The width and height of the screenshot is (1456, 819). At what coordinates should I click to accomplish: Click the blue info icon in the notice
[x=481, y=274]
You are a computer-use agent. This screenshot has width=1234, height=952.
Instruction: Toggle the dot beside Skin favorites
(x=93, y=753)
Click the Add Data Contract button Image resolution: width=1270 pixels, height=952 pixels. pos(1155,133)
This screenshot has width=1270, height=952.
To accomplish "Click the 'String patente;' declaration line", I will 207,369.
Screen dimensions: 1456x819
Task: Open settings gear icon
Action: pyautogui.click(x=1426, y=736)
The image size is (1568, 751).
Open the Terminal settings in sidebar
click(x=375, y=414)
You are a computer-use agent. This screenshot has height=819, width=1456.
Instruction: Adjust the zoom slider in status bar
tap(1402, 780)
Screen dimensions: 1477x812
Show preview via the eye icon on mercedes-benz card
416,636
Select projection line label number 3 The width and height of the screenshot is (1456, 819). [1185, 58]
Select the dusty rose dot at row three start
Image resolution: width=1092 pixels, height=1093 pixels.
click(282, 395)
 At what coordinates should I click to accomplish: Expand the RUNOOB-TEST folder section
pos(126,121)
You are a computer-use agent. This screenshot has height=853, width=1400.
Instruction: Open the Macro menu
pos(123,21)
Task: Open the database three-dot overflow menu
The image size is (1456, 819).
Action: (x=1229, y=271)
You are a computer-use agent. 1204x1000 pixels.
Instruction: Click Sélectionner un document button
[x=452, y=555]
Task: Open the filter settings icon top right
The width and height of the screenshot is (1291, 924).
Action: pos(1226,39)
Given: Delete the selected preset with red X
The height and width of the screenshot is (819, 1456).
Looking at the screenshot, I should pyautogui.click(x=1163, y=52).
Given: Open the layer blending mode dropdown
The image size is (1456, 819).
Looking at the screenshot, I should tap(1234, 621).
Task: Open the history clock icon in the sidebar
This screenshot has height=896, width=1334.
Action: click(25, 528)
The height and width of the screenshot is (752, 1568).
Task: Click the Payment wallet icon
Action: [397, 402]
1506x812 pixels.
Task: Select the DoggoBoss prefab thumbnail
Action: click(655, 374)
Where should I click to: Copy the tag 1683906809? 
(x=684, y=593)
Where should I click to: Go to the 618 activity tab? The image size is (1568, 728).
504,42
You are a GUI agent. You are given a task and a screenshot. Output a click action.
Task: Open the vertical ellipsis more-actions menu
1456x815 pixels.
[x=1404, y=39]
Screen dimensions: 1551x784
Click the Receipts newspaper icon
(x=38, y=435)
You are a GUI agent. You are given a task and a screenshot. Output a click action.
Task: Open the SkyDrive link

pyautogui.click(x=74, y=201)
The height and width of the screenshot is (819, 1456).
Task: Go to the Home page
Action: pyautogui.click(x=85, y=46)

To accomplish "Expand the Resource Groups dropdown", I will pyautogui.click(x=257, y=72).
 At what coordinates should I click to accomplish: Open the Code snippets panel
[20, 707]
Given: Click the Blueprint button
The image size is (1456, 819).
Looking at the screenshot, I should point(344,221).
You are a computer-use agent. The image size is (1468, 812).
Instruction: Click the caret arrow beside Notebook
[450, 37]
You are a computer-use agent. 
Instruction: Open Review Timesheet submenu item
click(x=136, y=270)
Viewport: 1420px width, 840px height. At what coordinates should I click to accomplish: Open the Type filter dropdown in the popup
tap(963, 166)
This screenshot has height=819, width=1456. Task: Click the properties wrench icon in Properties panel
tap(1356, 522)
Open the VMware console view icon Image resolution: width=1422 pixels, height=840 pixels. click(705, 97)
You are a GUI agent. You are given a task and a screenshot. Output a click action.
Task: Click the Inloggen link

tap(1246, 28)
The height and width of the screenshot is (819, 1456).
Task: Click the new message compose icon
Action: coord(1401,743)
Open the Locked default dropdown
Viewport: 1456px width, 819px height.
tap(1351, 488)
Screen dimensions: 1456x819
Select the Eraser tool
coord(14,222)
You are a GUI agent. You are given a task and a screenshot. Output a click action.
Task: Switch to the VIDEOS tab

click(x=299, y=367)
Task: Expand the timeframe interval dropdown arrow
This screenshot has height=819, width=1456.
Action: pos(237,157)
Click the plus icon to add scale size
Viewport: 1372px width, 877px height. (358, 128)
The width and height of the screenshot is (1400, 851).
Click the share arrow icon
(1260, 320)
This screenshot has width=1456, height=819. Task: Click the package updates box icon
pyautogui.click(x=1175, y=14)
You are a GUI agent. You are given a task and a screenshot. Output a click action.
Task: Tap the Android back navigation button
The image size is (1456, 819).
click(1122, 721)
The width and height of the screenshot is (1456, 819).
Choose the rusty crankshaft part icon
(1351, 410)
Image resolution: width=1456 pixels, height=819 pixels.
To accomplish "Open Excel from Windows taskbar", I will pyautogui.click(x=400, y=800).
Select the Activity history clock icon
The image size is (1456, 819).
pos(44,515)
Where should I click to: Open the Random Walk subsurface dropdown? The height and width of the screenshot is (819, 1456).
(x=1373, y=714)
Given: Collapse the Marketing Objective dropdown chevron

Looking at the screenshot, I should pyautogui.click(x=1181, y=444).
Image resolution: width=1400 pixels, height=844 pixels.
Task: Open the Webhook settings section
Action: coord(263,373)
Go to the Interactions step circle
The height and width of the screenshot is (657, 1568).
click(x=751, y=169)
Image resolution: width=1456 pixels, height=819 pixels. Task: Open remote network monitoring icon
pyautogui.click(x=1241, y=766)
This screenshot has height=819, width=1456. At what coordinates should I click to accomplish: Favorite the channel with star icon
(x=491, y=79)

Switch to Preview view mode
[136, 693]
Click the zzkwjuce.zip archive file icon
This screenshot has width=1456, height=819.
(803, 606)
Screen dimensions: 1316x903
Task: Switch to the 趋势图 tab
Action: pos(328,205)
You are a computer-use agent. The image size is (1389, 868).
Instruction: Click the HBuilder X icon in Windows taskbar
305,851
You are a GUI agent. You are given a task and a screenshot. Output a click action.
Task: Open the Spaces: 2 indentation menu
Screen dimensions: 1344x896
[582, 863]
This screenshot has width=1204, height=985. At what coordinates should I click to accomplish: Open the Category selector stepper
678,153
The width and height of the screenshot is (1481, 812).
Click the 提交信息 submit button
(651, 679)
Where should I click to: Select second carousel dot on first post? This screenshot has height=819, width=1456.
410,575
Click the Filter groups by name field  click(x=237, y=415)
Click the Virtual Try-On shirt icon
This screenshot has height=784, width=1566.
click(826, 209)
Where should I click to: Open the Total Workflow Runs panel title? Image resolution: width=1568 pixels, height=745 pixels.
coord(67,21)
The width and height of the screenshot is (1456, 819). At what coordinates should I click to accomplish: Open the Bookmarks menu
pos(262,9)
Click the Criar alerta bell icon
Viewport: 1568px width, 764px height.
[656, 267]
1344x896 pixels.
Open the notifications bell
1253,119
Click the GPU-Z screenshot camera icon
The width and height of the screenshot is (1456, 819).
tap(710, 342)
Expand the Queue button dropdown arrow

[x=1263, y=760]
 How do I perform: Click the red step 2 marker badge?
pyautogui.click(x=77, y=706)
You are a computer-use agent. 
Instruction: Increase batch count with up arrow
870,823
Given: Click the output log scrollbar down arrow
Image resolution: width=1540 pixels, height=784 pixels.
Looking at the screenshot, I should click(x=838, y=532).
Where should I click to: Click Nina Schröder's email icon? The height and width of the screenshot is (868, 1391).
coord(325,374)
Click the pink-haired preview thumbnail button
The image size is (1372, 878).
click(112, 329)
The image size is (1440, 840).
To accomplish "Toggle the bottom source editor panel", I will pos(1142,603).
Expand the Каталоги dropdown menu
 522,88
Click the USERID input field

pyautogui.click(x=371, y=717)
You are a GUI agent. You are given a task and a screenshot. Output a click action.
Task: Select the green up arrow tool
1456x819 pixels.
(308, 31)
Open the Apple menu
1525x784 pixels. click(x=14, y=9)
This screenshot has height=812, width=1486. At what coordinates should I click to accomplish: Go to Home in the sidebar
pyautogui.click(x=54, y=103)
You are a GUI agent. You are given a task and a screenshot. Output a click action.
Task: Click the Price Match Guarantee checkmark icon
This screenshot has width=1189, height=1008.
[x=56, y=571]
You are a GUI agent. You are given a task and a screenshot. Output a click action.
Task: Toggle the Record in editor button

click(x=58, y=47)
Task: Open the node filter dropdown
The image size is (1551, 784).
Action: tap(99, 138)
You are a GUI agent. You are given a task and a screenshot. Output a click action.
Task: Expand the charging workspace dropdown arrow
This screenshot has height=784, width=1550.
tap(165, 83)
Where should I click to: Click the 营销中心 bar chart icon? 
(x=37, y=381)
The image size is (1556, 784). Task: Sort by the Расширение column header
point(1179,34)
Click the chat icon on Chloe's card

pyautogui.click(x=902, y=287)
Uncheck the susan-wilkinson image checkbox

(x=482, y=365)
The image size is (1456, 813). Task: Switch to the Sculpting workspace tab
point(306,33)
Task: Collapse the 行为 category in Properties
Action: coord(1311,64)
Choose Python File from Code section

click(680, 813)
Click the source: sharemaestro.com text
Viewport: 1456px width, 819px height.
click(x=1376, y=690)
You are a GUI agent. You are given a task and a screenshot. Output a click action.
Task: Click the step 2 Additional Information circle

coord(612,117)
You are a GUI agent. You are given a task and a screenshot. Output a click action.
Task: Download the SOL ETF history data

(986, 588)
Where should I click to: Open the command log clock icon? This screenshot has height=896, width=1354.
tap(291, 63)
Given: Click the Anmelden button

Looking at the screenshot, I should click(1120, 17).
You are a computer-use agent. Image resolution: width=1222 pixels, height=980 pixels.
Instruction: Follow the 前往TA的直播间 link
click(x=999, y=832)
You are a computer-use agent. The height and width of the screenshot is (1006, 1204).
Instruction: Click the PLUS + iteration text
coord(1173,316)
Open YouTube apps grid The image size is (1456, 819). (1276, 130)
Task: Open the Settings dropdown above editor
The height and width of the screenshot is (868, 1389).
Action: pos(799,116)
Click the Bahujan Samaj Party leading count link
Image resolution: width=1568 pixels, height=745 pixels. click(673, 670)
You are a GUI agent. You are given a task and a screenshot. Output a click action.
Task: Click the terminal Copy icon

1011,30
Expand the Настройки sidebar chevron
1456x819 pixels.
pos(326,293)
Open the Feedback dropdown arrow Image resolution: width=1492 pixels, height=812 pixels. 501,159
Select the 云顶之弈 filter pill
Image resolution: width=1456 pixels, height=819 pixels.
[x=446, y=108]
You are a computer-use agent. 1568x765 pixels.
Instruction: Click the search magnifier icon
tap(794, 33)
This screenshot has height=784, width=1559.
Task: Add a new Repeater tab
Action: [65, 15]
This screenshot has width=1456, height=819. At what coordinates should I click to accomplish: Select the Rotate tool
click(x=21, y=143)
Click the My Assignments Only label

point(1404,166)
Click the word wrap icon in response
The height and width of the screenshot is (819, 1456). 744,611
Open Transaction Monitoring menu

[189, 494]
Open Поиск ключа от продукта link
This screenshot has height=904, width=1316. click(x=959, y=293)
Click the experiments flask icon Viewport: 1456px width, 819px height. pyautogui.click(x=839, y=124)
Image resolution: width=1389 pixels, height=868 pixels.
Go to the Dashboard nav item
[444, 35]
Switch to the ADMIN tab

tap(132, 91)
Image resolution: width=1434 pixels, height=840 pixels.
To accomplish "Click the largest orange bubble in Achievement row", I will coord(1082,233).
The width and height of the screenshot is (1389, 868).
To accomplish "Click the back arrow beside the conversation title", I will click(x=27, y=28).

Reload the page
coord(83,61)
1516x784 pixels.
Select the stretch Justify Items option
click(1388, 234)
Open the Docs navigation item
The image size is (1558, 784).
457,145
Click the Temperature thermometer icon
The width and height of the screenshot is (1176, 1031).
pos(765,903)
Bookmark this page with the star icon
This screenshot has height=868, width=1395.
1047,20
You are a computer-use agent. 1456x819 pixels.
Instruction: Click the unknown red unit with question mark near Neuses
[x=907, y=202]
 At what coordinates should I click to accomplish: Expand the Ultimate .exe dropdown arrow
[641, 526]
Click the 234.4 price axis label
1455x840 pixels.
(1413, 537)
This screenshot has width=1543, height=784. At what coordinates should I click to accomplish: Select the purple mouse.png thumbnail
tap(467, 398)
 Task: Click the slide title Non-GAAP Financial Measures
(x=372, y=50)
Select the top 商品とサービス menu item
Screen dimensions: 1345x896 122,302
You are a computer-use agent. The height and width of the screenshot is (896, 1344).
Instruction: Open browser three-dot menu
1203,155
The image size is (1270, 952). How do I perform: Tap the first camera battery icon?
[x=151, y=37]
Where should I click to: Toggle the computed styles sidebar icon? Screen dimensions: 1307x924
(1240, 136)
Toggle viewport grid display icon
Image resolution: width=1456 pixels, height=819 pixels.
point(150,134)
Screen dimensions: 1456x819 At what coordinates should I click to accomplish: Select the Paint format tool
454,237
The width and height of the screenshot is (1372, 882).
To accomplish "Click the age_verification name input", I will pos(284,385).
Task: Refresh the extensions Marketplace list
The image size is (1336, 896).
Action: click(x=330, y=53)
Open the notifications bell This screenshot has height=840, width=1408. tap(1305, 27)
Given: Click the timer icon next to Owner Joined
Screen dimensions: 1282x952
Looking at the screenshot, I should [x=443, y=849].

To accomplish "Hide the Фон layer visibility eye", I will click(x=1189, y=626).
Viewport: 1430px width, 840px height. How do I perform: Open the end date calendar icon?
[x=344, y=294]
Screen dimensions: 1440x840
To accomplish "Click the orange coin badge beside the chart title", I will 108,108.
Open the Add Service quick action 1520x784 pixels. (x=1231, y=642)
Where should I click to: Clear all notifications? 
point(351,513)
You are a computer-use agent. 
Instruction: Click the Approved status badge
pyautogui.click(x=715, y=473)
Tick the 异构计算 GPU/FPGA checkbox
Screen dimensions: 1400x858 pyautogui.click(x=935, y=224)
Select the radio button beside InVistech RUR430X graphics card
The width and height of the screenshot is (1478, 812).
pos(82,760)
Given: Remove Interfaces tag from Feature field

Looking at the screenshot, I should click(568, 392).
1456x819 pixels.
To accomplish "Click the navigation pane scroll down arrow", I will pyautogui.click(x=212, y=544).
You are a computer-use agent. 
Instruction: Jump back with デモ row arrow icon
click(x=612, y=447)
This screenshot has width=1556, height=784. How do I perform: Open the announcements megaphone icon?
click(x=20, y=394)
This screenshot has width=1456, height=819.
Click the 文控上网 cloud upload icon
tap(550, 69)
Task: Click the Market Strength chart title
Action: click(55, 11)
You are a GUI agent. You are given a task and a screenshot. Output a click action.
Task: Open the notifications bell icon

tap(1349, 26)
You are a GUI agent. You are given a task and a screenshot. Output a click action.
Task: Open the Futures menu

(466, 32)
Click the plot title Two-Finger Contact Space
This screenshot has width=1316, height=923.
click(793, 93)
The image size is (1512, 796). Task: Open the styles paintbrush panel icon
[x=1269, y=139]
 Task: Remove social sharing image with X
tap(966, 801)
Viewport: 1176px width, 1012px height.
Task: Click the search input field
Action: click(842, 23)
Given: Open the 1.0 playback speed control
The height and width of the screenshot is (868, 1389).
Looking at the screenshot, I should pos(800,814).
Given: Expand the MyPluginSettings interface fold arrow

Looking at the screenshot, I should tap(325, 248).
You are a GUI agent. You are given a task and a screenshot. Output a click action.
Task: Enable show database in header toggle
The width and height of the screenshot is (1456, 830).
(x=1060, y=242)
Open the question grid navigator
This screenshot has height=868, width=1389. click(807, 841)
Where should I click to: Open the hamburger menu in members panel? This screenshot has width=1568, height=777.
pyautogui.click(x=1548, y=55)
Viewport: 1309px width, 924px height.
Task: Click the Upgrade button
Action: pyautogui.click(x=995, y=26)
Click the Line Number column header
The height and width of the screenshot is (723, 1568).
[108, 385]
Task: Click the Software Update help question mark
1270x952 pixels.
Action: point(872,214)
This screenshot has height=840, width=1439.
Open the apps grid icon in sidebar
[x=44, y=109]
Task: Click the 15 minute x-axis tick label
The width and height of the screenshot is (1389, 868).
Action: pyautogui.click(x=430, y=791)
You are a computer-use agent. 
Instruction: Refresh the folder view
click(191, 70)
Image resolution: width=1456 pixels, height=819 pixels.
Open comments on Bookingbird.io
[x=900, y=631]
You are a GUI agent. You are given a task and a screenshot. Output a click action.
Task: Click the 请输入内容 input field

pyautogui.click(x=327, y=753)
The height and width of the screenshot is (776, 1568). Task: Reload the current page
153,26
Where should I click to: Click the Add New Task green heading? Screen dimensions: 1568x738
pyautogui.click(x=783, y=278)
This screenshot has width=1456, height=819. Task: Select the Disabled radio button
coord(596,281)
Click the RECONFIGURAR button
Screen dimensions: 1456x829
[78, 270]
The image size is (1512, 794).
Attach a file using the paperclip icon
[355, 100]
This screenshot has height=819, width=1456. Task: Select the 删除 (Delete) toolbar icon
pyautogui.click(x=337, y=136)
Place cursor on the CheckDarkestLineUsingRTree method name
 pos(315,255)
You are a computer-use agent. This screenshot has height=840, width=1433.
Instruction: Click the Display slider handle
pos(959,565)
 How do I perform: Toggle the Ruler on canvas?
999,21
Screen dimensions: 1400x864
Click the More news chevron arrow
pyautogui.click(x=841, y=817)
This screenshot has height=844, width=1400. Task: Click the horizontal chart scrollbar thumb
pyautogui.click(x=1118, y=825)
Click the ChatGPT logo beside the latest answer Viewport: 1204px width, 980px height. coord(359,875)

┄┄┄┄┄┄┄┄┄┄

Your objective =>
In the listing above, locate the line with "1516x784 pixels." and the line with "Task: Refresh the extensions Marketplace list", then extract exactly those lines and every line between them, and nothing more.

Response to this exercise =>
1516x784 pixels.
Select the stretch Justify Items option
click(1388, 234)
Open the Docs navigation item
The image size is (1558, 784).
457,145
Click the Temperature thermometer icon
The width and height of the screenshot is (1176, 1031).
pos(765,903)
Bookmark this page with the star icon
This screenshot has height=868, width=1395.
1047,20
You are a computer-use agent. 1456x819 pixels.
Instruction: Click the unknown red unit with question mark near Neuses
[x=907, y=202]
 At what coordinates should I click to accomplish: Expand the Ultimate .exe dropdown arrow
[641, 526]
Click the 234.4 price axis label
1455x840 pixels.
(1413, 537)
This screenshot has width=1543, height=784. At what coordinates should I click to accomplish: Select the purple mouse.png thumbnail
tap(467, 398)
 Task: Click the slide title Non-GAAP Financial Measures
(x=372, y=50)
Select the top 商品とサービス menu item
Screen dimensions: 1345x896 122,302
You are a computer-use agent. The height and width of the screenshot is (896, 1344).
Instruction: Open browser three-dot menu
1203,155
The image size is (1270, 952). How do I perform: Tap the first camera battery icon?
[x=151, y=37]
Where should I click to: Toggle the computed styles sidebar icon? Screen dimensions: 1307x924
(1240, 136)
Toggle viewport grid display icon
Image resolution: width=1456 pixels, height=819 pixels.
point(150,134)
Screen dimensions: 1456x819 At what coordinates should I click to accomplish: Select the Paint format tool
454,237
The width and height of the screenshot is (1372, 882).
To accomplish "Click the age_verification name input", I will pos(284,385).
Task: Refresh the extensions Marketplace list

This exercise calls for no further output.